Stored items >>
.....

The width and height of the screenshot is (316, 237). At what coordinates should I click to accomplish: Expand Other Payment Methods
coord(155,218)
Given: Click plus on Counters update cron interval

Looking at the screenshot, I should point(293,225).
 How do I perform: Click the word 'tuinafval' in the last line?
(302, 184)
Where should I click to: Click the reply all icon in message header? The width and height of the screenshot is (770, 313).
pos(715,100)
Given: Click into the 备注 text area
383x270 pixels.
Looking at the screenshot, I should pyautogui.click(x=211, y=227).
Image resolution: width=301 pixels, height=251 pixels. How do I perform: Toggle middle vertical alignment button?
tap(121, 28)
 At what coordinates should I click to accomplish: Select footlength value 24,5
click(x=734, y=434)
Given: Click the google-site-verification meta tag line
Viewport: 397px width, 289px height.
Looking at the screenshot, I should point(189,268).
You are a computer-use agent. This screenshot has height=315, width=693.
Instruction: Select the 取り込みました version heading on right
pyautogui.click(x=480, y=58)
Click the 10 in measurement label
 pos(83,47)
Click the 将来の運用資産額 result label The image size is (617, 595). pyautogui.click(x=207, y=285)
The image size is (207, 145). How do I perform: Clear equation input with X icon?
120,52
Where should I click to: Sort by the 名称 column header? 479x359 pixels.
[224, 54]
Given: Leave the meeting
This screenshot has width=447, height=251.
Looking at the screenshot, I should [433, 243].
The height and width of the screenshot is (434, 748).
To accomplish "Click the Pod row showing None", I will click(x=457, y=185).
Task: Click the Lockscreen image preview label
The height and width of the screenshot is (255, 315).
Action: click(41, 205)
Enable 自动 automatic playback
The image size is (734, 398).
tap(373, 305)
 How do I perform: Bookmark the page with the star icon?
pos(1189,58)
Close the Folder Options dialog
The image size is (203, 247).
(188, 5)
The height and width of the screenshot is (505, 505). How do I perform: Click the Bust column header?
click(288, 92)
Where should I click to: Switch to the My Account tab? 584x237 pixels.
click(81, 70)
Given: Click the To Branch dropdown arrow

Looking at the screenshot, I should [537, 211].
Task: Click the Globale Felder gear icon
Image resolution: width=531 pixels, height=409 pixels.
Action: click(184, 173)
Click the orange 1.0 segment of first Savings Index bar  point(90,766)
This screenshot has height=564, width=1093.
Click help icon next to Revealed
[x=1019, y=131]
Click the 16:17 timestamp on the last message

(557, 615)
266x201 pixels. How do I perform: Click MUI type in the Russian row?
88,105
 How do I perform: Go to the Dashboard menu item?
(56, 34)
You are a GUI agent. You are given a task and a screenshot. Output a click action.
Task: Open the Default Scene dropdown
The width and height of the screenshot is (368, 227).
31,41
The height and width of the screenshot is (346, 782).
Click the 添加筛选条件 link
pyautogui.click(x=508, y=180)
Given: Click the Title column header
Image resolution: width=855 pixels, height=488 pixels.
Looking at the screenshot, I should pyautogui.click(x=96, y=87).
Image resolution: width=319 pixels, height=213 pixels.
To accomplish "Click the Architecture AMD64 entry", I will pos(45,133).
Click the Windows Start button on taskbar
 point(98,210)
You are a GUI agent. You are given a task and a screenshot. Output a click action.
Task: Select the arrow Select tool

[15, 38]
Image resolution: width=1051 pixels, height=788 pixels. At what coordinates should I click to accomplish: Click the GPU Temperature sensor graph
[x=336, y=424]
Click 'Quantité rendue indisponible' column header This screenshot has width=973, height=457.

.....

Work task >> Your answer should be all of the records, transcribed exactly.

Result for this task >>
The width and height of the screenshot is (316, 237). At what coordinates should I click to accomplish: Expand Other Payment Methods
coord(155,218)
Given: Click plus on Counters update cron interval

Looking at the screenshot, I should point(293,225).
 How do I perform: Click the word 'tuinafval' in the last line?
(302, 184)
Where should I click to: Click the reply all icon in message header? The width and height of the screenshot is (770, 313).
pos(715,100)
Given: Click into the 备注 text area
383x270 pixels.
Looking at the screenshot, I should pyautogui.click(x=211, y=227).
Image resolution: width=301 pixels, height=251 pixels. How do I perform: Toggle middle vertical alignment button?
tap(121, 28)
 At what coordinates should I click to accomplish: Select footlength value 24,5
click(x=734, y=434)
Given: Click the google-site-verification meta tag line
Viewport: 397px width, 289px height.
Looking at the screenshot, I should point(189,268).
You are a computer-use agent. This screenshot has height=315, width=693.
Instruction: Select the 取り込みました version heading on right
pyautogui.click(x=480, y=58)
Click the 10 in measurement label
 pos(83,47)
Click the 将来の運用資産額 result label The image size is (617, 595). pyautogui.click(x=207, y=285)
The image size is (207, 145). How do I perform: Clear equation input with X icon?
120,52
Where should I click to: Sort by the 名称 column header? 479x359 pixels.
[224, 54]
Given: Leave the meeting
This screenshot has width=447, height=251.
Looking at the screenshot, I should [433, 243].
The height and width of the screenshot is (434, 748).
To accomplish "Click the Pod row showing None", I will click(x=457, y=185).
Task: Click the Lockscreen image preview label
The height and width of the screenshot is (255, 315).
Action: click(41, 205)
Enable 自动 automatic playback
The image size is (734, 398).
tap(373, 305)
 How do I perform: Bookmark the page with the star icon?
pos(1189,58)
Close the Folder Options dialog
The image size is (203, 247).
(188, 5)
The height and width of the screenshot is (505, 505). How do I perform: Click the Bust column header?
click(288, 92)
Where should I click to: Switch to the My Account tab? 584x237 pixels.
click(81, 70)
Given: Click the To Branch dropdown arrow

Looking at the screenshot, I should [537, 211].
Task: Click the Globale Felder gear icon
Image resolution: width=531 pixels, height=409 pixels.
Action: click(184, 173)
Click the orange 1.0 segment of first Savings Index bar  point(90,766)
This screenshot has height=564, width=1093.
Click help icon next to Revealed
[x=1019, y=131]
Click the 16:17 timestamp on the last message

(557, 615)
266x201 pixels. How do I perform: Click MUI type in the Russian row?
88,105
 How do I perform: Go to the Dashboard menu item?
(56, 34)
You are a GUI agent. You are given a task and a screenshot. Output a click action.
Task: Open the Default Scene dropdown
The width and height of the screenshot is (368, 227).
31,41
The height and width of the screenshot is (346, 782).
Click the 添加筛选条件 link
pyautogui.click(x=508, y=180)
Given: Click the Title column header
Image resolution: width=855 pixels, height=488 pixels.
Looking at the screenshot, I should pyautogui.click(x=96, y=87).
Image resolution: width=319 pixels, height=213 pixels.
To accomplish "Click the Architecture AMD64 entry", I will pos(45,133).
Click the Windows Start button on taskbar
 point(98,210)
You are a GUI agent. You are given a task and a screenshot. Output a click action.
Task: Select the arrow Select tool

[15, 38]
Image resolution: width=1051 pixels, height=788 pixels. At what coordinates should I click to accomplish: Click the GPU Temperature sensor graph
[x=336, y=424]
Click 'Quantité rendue indisponible' column header This screenshot has width=973, height=457.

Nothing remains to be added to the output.